Men Invaded Indigenous Village and Assassinated Waiãpi Leader

10 to 15 men carried large guns

Fabiano Maisonnave Rubens Valente
Manaus and Brasília

Up to 15 men armed with high-caliber weapons have invaded the Waiãpi Indigenous Land in western Amapá in an attempt to intimidate indigenous people living in a remote region of the state, according to FUNAI, Brazil’s indigenous agency.

Based on reports from the Waiãpis, FUNAI says the group assasinated leader Emyra Waiãpi last week (there were no witnesses, and the body was only found the next day).

Waiãpi Indigenous - Crédito: Fiona Watson/Survival International

The indigenous agency has not yet arrived at the scene of the crime, accessible only through a journey by car, boat, and on foot.

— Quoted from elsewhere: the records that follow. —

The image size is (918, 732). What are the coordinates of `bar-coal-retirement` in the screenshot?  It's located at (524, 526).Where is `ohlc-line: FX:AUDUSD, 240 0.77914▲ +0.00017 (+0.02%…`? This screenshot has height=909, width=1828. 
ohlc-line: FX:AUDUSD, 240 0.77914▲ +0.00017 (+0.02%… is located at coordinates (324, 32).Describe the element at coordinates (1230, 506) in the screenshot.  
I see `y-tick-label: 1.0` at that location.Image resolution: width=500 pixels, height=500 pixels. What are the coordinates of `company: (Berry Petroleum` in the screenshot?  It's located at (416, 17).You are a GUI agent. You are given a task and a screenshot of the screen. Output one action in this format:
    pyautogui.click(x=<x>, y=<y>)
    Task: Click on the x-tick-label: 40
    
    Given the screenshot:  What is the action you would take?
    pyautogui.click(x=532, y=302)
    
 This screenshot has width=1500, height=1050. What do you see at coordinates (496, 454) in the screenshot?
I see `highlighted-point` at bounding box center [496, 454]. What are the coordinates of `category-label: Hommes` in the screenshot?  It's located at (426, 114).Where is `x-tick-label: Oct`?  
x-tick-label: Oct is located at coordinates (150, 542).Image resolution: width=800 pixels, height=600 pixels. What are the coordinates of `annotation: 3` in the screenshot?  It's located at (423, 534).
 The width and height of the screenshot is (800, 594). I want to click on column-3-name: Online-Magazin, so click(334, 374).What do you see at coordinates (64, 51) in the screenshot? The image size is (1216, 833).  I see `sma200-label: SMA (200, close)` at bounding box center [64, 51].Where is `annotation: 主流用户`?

The invasion comes amid repeated statements by President Jair Bolsonaro (PSL) that he intends to legalize mining in indigenous lands, a campaign promise. The change in legislation, however, needs congressional approval.

The FUNAI document states that the invaders are sleeping in Aramirã village, forcing the Waiãpis to move to a neighboring community that is a 40-minute walk away.

FUNAI instructed the Indians not to approach the armed men, possibly miners. The region is rich in gold.